Need catch-up scraper to deal with lost webhook events
See salsa/support#516. I had hoped from the docs and UI that gitlab would actually do reliable delivery of tags. It has a retry mechanism and everything! But, no.
I did some experimenting:
-
The "list projects" API can get all projects. Ie https://docs.gitlab.com/api/projects/#list-all-projects
Empirically, I tried
https://salsa.debian.org/api/v4/projects?order_by=updated_at&updated_after=2025-10-13T10:00:00+01:00
Itt functioned as expected. Notably, re-pushing an old tag in dgit-test-dummy did push dgit-test-dummy back to the top of the list, and the
last_activity_at
was the time of my push.I think we can use this to maintain a list of repos we need to examine.
-
The "List tags" API sort of works.
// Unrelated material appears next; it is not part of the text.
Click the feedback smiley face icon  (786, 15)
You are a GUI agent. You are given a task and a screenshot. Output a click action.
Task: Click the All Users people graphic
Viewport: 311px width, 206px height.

Ie https://docs.gitlab.com/api/tags/#list-project-repository-tags
Emperically, I tried
https://salsa.debian.org/api/v4/projects/36575/repository/tags?order_by=updated
It does list all the tags, but the order is by the date within the tag. Re-pushing an old tag doesn't get it back to the top of the list.
I think this means that to rescan one repository we need to query for all tags more recent than our tag expiry timeout, not just all tags more recent than our last scan. That would be all tags made in the last week, which is hopefully not too onerous.